Do this ▸
Copy verbatim the portion of the listing starting at the line containing "Select the candle chart type icon" and ending at the end of the listing, omitting the pictures.

···

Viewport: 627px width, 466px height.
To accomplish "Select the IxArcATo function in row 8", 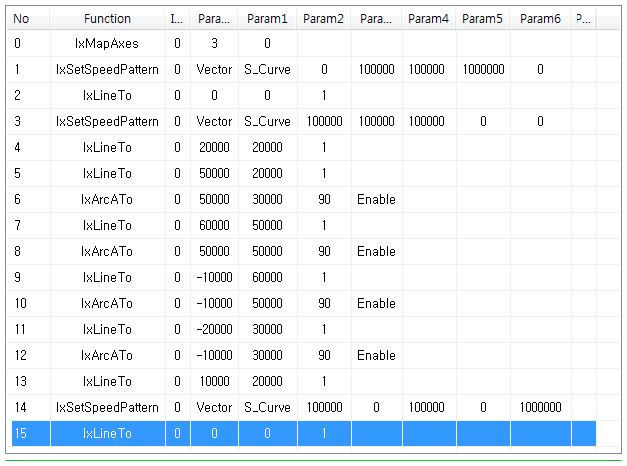I will [x=107, y=252].
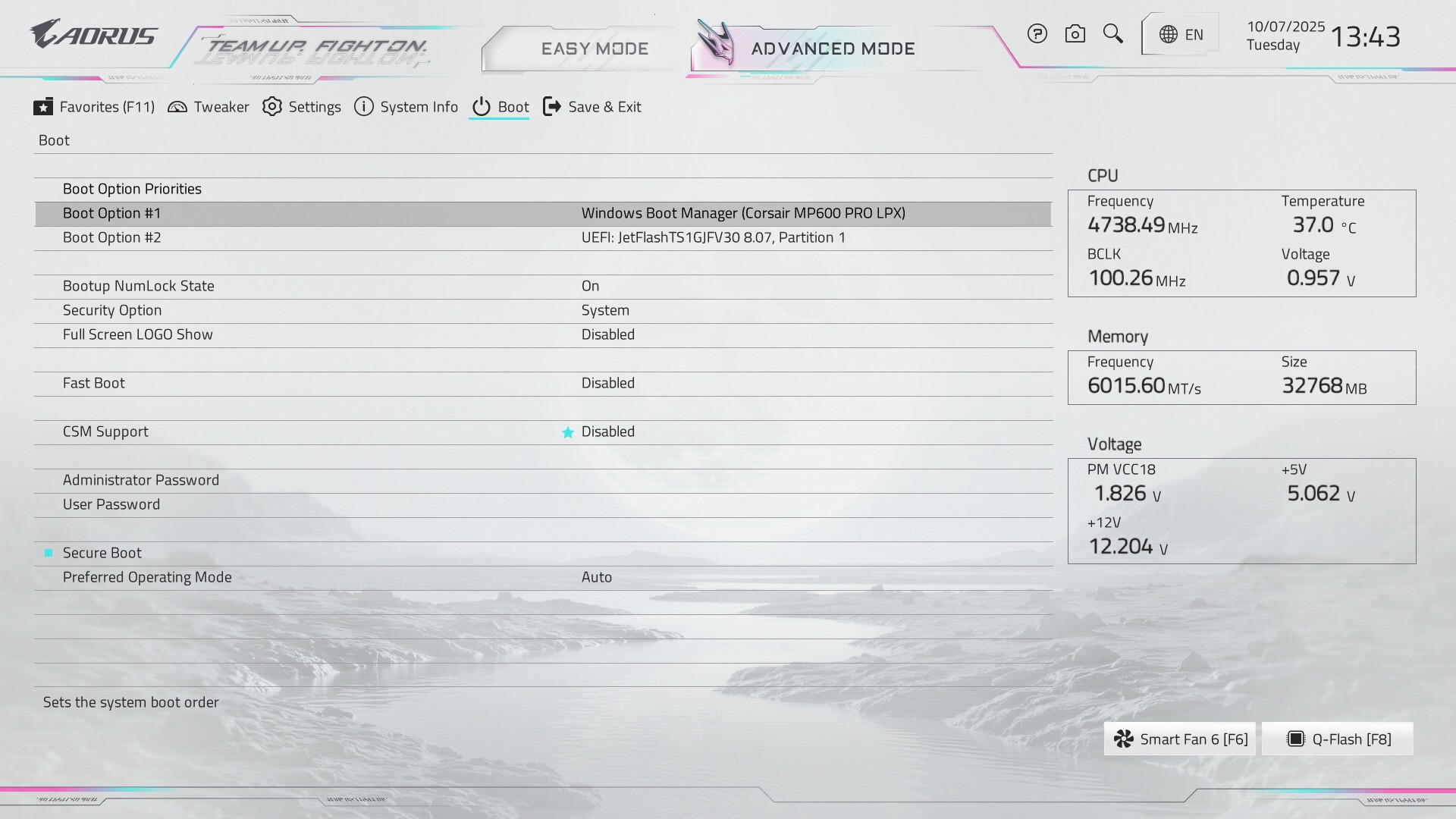Open search with the magnifier icon
This screenshot has height=819, width=1456.
pyautogui.click(x=1112, y=34)
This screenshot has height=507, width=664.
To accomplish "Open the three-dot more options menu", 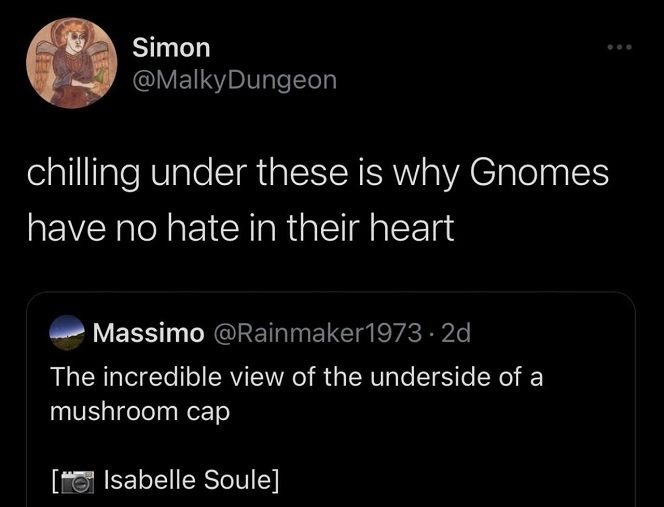I will (x=620, y=48).

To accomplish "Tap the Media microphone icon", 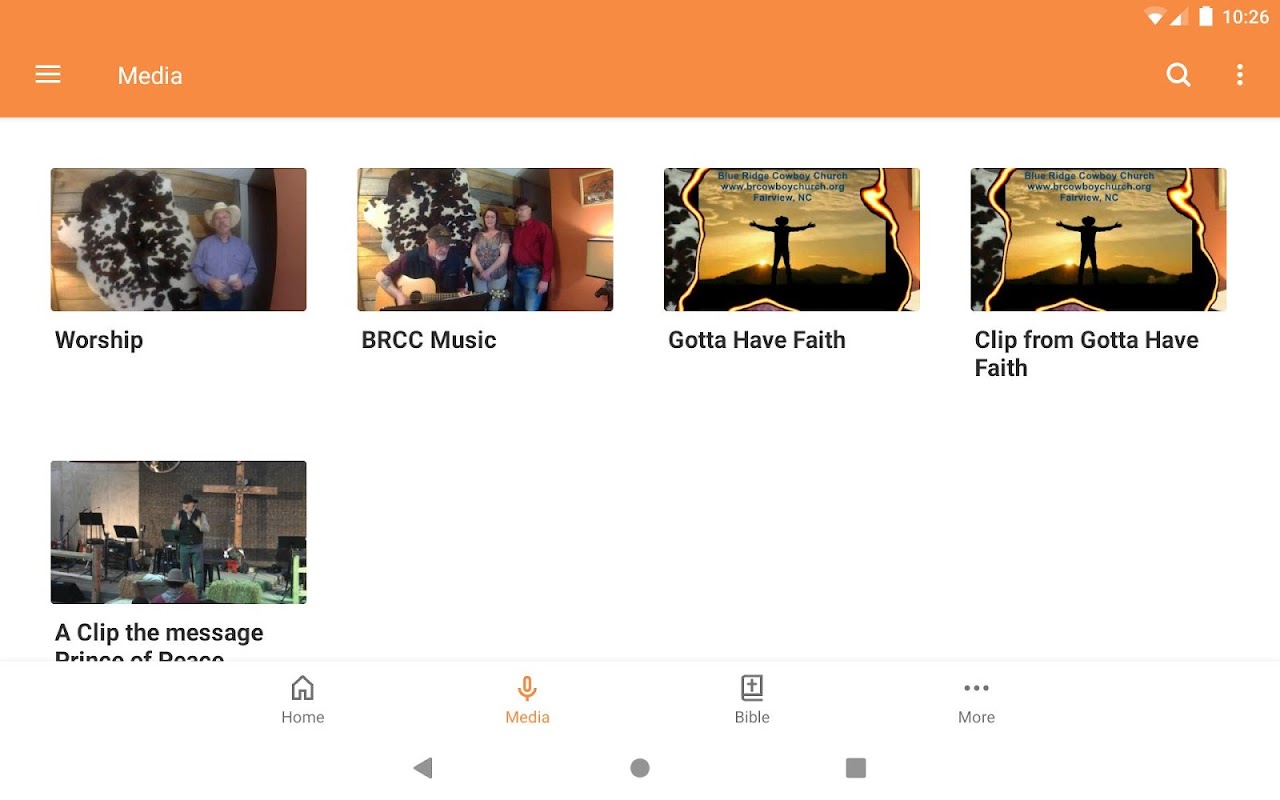I will (527, 688).
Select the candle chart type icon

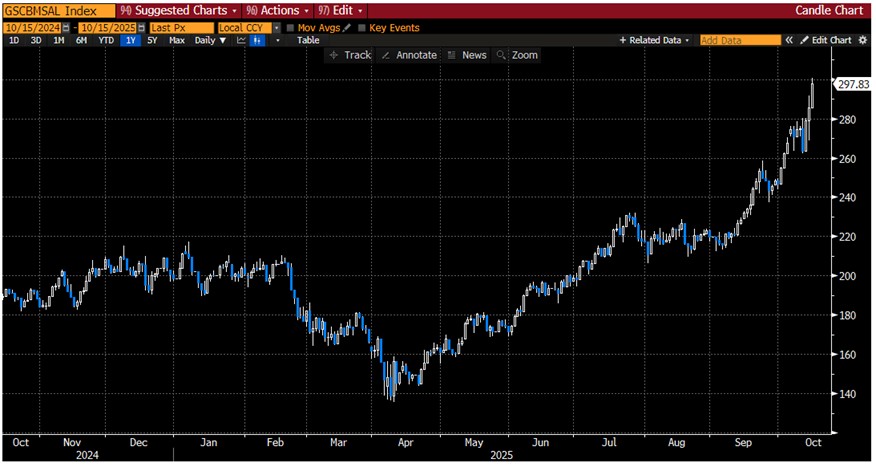pyautogui.click(x=257, y=41)
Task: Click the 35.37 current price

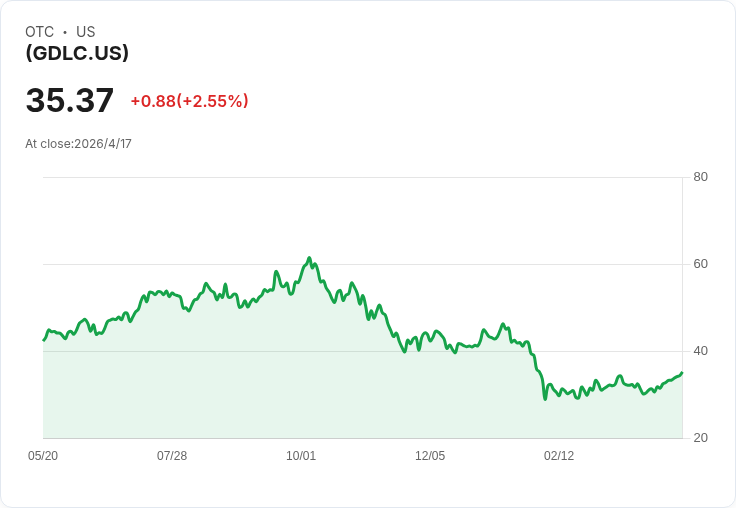Action: 70,101
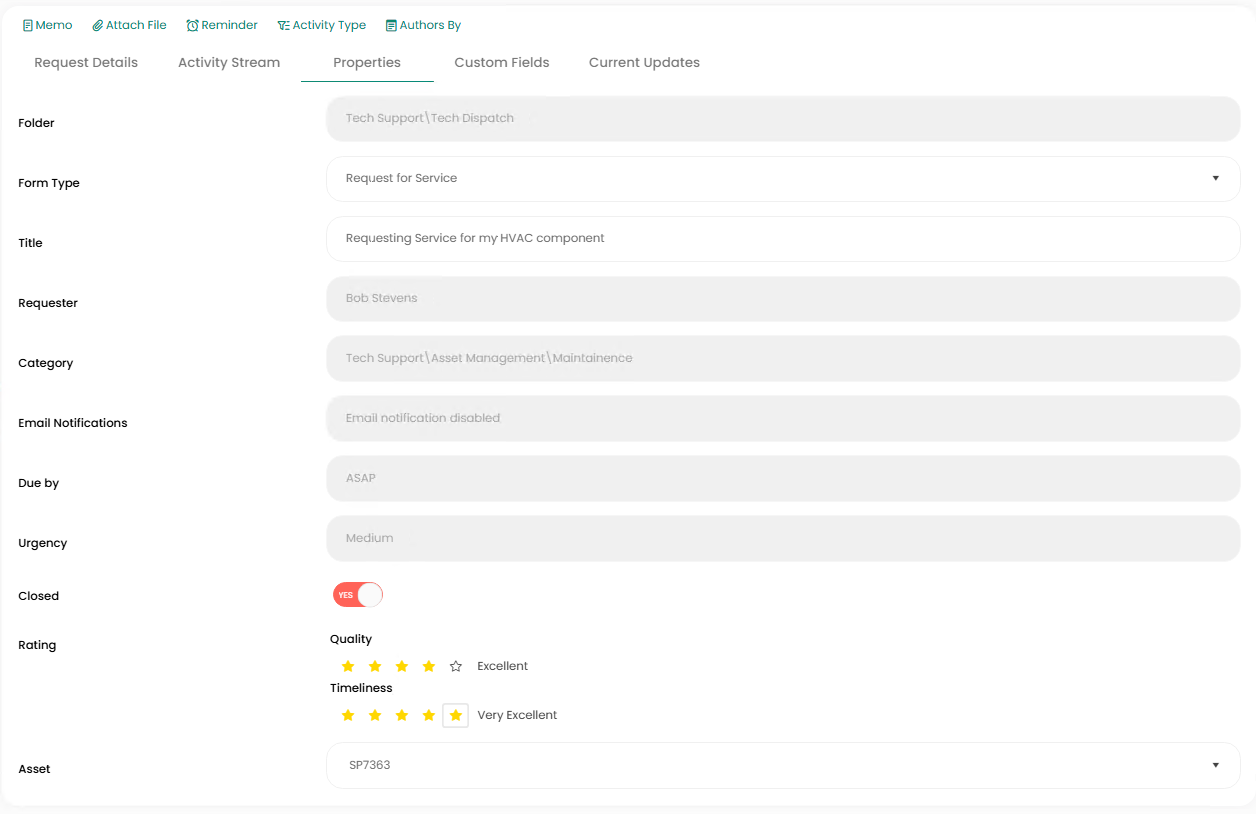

···

Final result ▸
Select the candle chart type icon

pyautogui.click(x=257, y=41)
Task: Click the 35.37 current price

Action: 70,101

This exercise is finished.